A CNN/Opinion Research Corporation poll taken Nov. 11 to 14 found only 35 percent of those surveyed wanted to extend the tax cuts for all Americans. A plurality — 49 percent — favored extending them only for families earning less than $250,000, which is the position supported by President Barack Obama. Another 15 percent wanted them to expire for everybody.
A Quinnipiac University poll, conducted from Nov. 8 to 15, found similar results:
- 35 percent of voters say the tax cuts should continue for everyone;
- 43 percent say the tax cuts should continue only for those earning less than $250,000;
- 14 percent say all the tax cuts should expire.
A Wall Street Journal/NBC poll taken Nov. 11 to 15 gave respondents more options, but again the plurality supported allowing the tax cuts to expire for those earning more than $250,000:
- Eliminate all the tax cuts permanently, 10 percent
- Eliminate the tax cuts for those earning more than $250,000 per year, but keep them for those earning less than that, 39 percent
- Keep in place all the tax cuts for everyone for another year to three years, 23 percent
- Keep in place the tax cuts for everyone permanently, 23 percent
- None of these (voluntary response), 1 percent
- Not sure, 4 percent
This was the paper’s verdict on its poll:
Wall Street Journal, Nov. 18: Americans were divided on a key issue facing lawmakers as they meet for their lame-duck session: what to do about the Bush-era tax cuts set to expire at year’s end. A 39% plurality favored the Democrats’ view that cuts for those earning less than $250,000 a year should remain while higher earners should lose their cut. About a quarter, 23%, wanted all the tax cuts left in place up to three years, while the same fraction wanted them retained permanently.
There are some polls that McConnell can point to that support his position — barely.
In a two-day telephone survey taken Nov. 13 and 14, Rasmussen Reports found 50 percent of Americans want to extend tax cuts for all Americans, while 44 percent say they should be extended "for everyone except the wealthy." That’s still just half who support McConnell’s position, not a majority.

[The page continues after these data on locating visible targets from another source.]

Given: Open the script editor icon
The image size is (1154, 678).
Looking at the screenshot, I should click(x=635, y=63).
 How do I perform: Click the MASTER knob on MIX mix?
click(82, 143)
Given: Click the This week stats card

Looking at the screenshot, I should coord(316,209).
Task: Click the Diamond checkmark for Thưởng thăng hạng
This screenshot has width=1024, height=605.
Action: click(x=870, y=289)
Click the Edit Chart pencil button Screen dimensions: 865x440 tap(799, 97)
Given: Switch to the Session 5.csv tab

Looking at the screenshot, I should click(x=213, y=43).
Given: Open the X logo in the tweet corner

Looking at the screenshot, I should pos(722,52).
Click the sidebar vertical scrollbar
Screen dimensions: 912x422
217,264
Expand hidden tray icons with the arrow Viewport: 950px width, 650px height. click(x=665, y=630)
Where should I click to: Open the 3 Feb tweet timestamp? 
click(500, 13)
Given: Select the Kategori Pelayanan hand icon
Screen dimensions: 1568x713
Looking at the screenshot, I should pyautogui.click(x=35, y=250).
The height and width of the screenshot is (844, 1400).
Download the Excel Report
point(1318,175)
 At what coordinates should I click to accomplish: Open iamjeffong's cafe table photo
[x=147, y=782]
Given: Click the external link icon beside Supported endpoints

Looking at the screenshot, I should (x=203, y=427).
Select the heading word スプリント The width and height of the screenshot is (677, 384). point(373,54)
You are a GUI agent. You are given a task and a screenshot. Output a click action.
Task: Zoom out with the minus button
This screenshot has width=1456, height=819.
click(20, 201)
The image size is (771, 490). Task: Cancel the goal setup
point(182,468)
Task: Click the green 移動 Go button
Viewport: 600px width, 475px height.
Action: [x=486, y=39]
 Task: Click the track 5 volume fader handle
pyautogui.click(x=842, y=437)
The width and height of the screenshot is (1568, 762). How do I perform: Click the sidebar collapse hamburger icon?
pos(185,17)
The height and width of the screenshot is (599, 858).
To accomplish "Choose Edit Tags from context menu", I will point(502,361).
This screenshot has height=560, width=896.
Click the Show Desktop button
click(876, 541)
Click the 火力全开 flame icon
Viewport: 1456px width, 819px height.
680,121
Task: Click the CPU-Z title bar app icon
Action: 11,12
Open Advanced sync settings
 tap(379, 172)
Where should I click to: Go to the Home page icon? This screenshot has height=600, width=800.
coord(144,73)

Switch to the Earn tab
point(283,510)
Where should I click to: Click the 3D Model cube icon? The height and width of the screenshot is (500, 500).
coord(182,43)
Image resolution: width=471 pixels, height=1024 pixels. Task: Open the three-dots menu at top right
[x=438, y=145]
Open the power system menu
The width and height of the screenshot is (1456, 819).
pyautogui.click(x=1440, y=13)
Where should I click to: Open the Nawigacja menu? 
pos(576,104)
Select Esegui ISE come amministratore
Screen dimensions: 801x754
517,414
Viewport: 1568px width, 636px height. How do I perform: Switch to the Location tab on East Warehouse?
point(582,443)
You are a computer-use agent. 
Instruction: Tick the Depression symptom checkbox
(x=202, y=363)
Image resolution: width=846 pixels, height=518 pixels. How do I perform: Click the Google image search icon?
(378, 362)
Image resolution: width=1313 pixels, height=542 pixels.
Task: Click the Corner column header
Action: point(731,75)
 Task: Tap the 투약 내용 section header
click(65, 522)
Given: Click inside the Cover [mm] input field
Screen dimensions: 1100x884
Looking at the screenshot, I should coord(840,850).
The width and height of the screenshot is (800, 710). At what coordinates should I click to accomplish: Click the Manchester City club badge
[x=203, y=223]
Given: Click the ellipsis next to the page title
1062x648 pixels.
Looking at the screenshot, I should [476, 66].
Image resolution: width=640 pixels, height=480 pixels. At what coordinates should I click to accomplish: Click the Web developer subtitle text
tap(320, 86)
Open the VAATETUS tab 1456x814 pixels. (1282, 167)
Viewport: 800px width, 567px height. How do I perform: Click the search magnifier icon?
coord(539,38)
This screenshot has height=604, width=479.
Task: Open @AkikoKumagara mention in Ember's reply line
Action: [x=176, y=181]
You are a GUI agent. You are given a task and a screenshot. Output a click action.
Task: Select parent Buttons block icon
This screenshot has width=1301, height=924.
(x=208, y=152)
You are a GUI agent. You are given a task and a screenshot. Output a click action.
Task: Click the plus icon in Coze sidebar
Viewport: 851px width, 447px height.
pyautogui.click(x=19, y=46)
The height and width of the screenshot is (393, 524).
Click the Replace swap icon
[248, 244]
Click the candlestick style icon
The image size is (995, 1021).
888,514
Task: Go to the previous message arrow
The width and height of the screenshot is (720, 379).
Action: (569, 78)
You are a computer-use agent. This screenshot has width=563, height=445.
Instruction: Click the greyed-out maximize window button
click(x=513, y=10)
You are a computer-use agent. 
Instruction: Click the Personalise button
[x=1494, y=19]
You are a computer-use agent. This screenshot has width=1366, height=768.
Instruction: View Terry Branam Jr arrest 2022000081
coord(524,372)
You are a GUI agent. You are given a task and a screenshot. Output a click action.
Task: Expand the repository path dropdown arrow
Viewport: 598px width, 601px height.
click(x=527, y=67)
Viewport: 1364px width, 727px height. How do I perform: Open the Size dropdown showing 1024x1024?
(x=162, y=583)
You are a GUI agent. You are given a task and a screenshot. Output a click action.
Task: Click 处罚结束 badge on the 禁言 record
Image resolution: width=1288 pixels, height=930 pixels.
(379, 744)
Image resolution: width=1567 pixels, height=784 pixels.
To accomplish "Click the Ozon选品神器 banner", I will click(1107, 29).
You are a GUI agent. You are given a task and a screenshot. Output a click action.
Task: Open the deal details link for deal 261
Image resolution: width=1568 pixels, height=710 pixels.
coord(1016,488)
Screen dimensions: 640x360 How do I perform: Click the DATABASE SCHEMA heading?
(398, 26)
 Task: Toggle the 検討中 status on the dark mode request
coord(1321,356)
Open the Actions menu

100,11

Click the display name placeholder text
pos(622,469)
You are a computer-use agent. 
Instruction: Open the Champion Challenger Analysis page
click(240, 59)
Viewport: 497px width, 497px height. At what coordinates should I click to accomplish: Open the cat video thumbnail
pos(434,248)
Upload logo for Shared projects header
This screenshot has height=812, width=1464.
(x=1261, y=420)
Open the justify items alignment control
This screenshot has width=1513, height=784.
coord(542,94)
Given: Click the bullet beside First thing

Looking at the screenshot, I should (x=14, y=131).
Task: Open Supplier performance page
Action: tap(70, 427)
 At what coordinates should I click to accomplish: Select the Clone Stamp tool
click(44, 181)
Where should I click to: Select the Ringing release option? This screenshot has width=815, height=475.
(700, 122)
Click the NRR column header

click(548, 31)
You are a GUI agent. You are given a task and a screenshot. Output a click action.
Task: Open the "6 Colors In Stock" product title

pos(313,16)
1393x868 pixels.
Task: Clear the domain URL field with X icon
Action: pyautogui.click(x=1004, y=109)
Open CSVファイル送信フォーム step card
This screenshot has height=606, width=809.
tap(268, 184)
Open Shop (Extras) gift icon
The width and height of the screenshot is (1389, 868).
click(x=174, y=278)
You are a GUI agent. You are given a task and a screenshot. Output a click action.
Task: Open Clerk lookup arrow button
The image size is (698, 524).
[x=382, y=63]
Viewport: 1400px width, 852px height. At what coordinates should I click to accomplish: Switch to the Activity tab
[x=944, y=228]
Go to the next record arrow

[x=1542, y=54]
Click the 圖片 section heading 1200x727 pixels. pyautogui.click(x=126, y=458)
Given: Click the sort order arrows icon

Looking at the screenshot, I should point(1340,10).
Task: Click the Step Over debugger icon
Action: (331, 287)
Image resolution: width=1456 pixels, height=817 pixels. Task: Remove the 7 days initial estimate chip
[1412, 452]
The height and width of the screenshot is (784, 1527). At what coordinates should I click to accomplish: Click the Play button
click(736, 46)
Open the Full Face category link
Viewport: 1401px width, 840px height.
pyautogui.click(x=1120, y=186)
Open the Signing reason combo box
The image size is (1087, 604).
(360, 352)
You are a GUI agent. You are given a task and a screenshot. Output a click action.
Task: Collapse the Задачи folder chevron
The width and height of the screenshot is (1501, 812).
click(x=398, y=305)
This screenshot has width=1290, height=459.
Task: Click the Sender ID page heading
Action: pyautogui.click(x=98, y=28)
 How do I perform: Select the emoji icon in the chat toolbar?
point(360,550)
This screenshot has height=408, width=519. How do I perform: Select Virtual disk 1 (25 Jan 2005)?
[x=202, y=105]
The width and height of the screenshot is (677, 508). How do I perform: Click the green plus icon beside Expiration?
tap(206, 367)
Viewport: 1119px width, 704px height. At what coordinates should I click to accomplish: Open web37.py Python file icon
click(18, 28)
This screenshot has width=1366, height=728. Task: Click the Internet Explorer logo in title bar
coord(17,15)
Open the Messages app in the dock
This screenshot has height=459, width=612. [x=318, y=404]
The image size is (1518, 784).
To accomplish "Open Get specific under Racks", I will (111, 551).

One recent poll did show a majority favoring extension of the tax cuts for everybody. An Associated Press/GfK poll that went into the field a day after the election, from Nov. 3-8, found 53 percent of those polled wanted to extend the Bush tax cuts for everybody and 32 percent favored extending them only for those earning less than $250,000. Another 12 percent said the tax cuts should be allowed to expire for everyone.
That result may be a temporary blip brought about by news of the big gains that Republicans scored in the Nov. 2 elections. A September AP/GfK poll found that only 44 percent wanted to extend the tax cuts for all taxpayers, 39 percent wanted them to expire for those earning more than $250,000, and 15 percent supported allowing the tax cuts to expire for everyone.
So, American opinion — as the Wall Street Journal says — is divided.
Still, McConnell says extending the Bush tax cuts should be the top priority for the lame-duck Congress:
McConnell, Nov. 20: The top priority of most Americans is to create jobs and get the economy moving. And the single best thing we could do in Washington to achieve that goal is to prevent a tax hike that’s about to hit every taxpayer and hundreds of thousands of small businesses at the stroke of Midnight on Dec. 31.
Americans clearly don’t agree, at least according to one poll that sought to gauge Americans’ legislative priorities.
A USA Today/Gallup poll taken shortly before the election (Oct. 28-31) found only 8 percent of Americans thought that extending the Bush tax cuts for all Americans should be the highest priority for Congress. It was ranked last among four options behind a new stimulus bill (38 percent), cutting federal spending (24 percent), and repealing the health care law (23 percent).